Collected data entries:

>>>>

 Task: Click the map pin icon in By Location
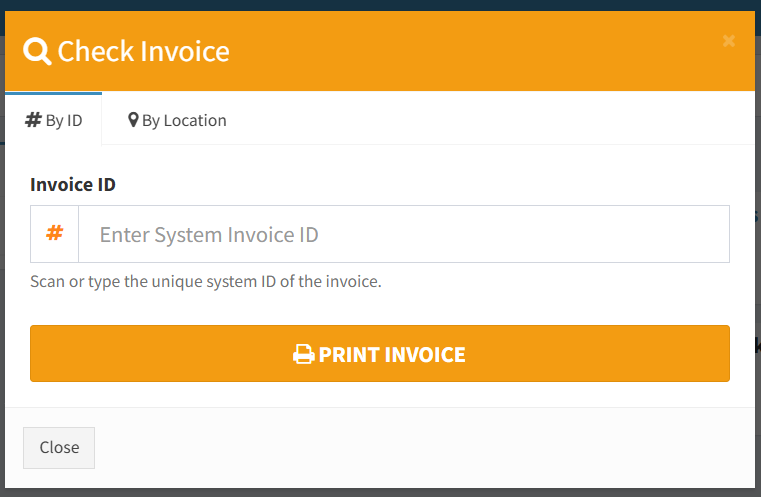pos(133,120)
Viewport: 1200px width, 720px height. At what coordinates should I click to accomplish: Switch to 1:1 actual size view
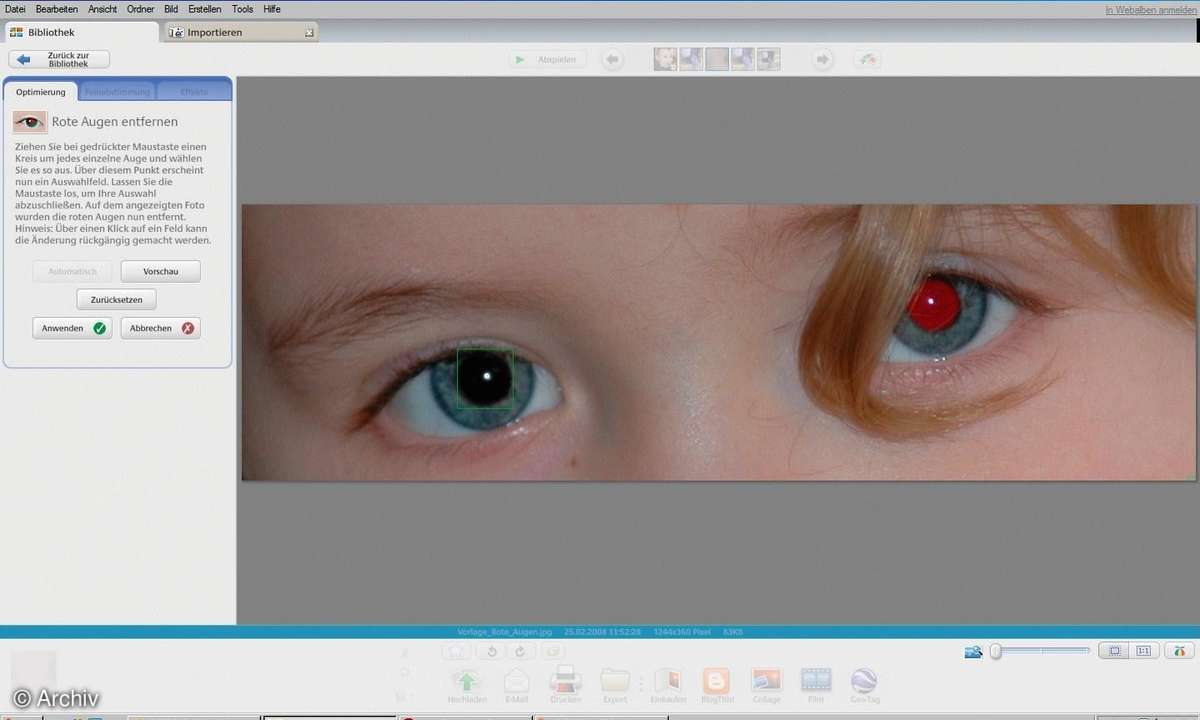click(x=1143, y=651)
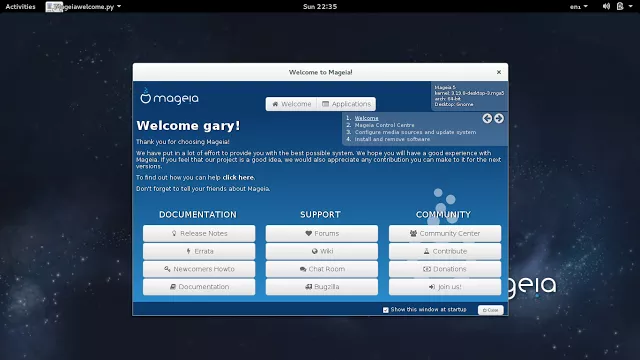Open the Release Notes button
The width and height of the screenshot is (640, 360).
(x=199, y=233)
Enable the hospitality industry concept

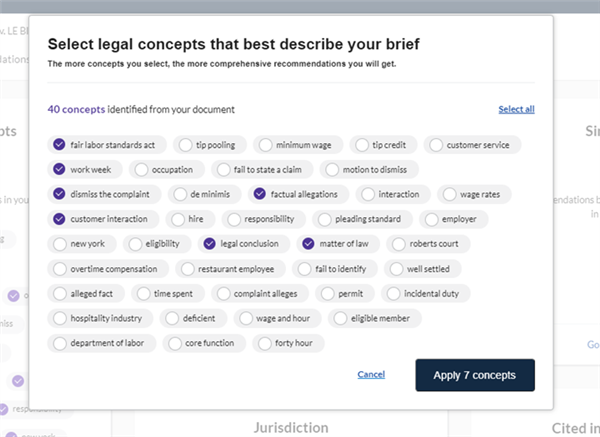tap(100, 318)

<<<<

### Task details
Please print all of the records above exactly, omitting each picture.

### Solution to this problem
 Task: Click the map pin icon in By Location
pos(133,120)
Viewport: 1200px width, 720px height. At what coordinates should I click to accomplish: Switch to 1:1 actual size view
click(x=1143, y=651)
Open the Release Notes button
The width and height of the screenshot is (640, 360).
(x=199, y=233)
Enable the hospitality industry concept

tap(100, 318)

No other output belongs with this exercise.